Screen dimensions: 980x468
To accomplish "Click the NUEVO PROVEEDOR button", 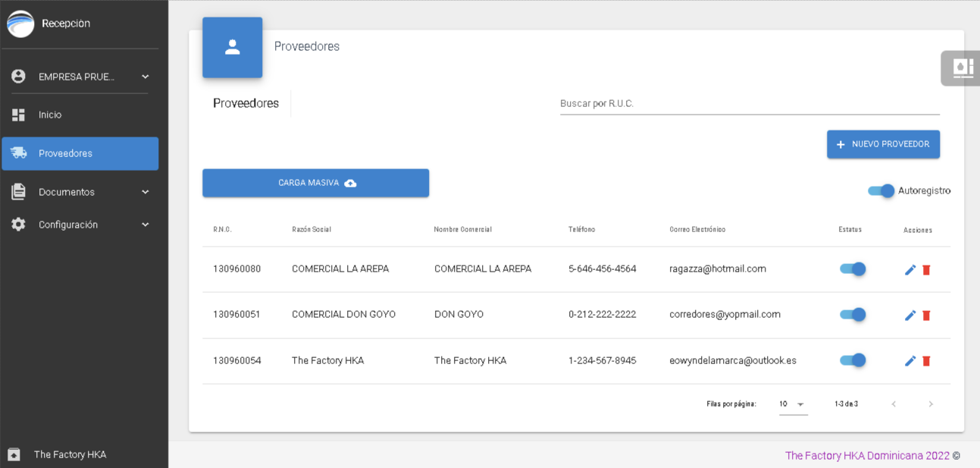I will tap(883, 144).
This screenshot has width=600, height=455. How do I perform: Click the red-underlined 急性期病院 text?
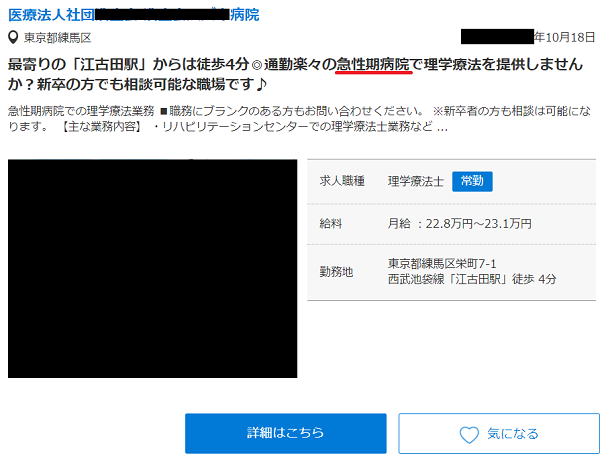(x=374, y=64)
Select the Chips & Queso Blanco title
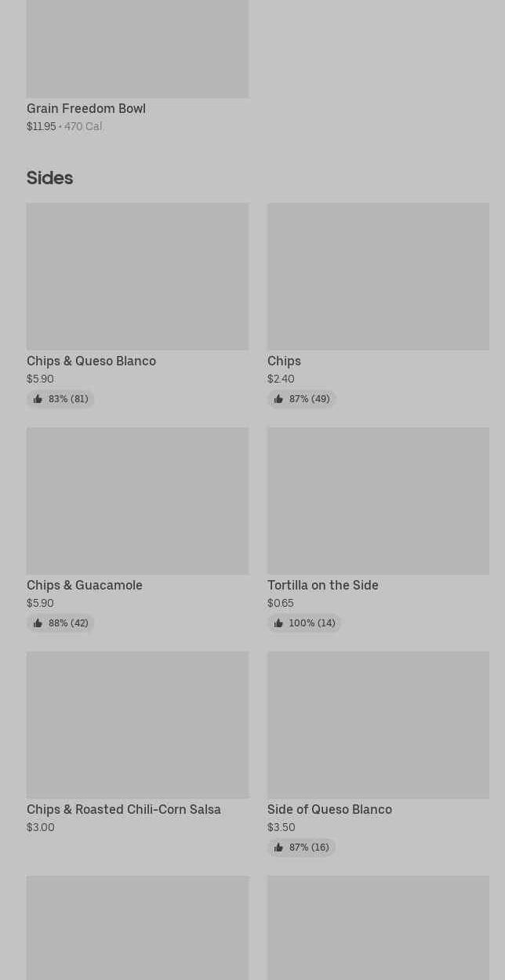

------------------------

> [Task instructions]:
Begin at the line containing "This screenshot has" and restate exactly every line through the end of the material, skipping the pictures.

> [Response below]:
This screenshot has width=600, height=455. How do I perform: Click the red-underlined 急性期病院 text?
(x=374, y=64)
Select the Chips & Queso Blanco title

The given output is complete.